Il punto di partenza dell’adattamento di Ármin Szabó-Székely è la volontà di Riccardo di essere malvagio. Non sono soltanto la cattiveria del tiranno e la sua imperfezione a sedurre i personaggi che gli ruotano attorno (e il pubblico), ma la sfrontatezza plateale nel raggirarli, incarnata con cinismo e ironia dall’interpretazione di Paolo Pierobon, abile nel portare all’attenzione della platea le spregevoli macchinazioni di Riccardo per conquistare il potere.
Vittime (o complici) del potere?
La regia di Kriszta Székely ha voluto privilegiare le storie individuali dei personaggi, che quindi sono stati ridotti rispetto al testo originale, per consentire a ognuno di rivelarsi pienamente, così da rendere più cristallino il complesso percorso di manipolazione messo in atto dal protagonista.
Uno dopo l’altro, tutti i personaggi restano vittima dello stesso potere di cui sono anche complici: i loro corpi vengono portati tutti sulla scena da un unico personaggio, l’ambiguo Catesby, interpretato da Nicola Lorusso, che si lascia usare dal potere (sotto qualsiasi forma), traendone personale vantaggio; mentre, con la solita aplomb, Nicola Pannelli (Stanley) incarna i dubbi e le preoccupazioni, ma soprattutto l’indolenza dell’entourage del tiranno.

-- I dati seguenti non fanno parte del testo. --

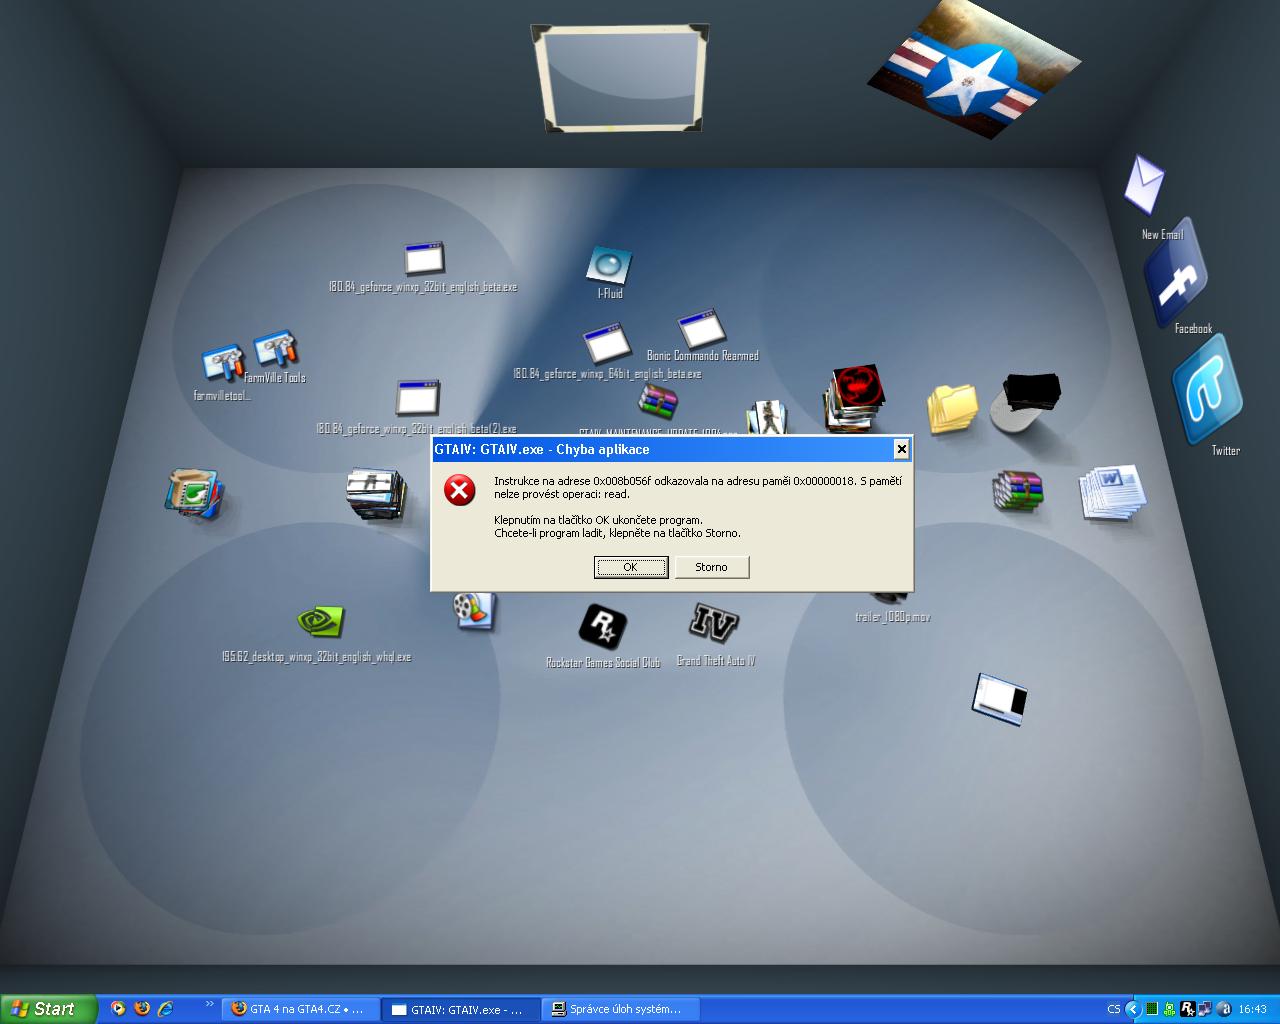Open the Bionic Commando Rearmed icon
Viewport: 1280px width, 1024px height.
click(x=701, y=329)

L’usurpatore, non appena viene incoronato re, fallisce miseramente, ritrovandosi preda dei propri demoni interiori. Tuttavia, non si può rimanere perplessi sentendo “sprecare” l’ultima celebre invocazione di Riccardo (“Un cavallo! Il mio regno per un cavallo!”), accostata a una banale considerazione del protagonista, che la ricolloca (in maniera piuttosto forzata) ai giorni nostri (“Devo averla letta da qualche parte”).
In una dimensione internazionale complessa come quella che stiamo vivendo, con il rischio di incorrere facilmente in parentesi di intolleranza religiosa e razzismo, il viaggio compiuto da Riccardo III negli oscuri abissi del potere, rappresenta idealmente la speranza in un mondo migliore.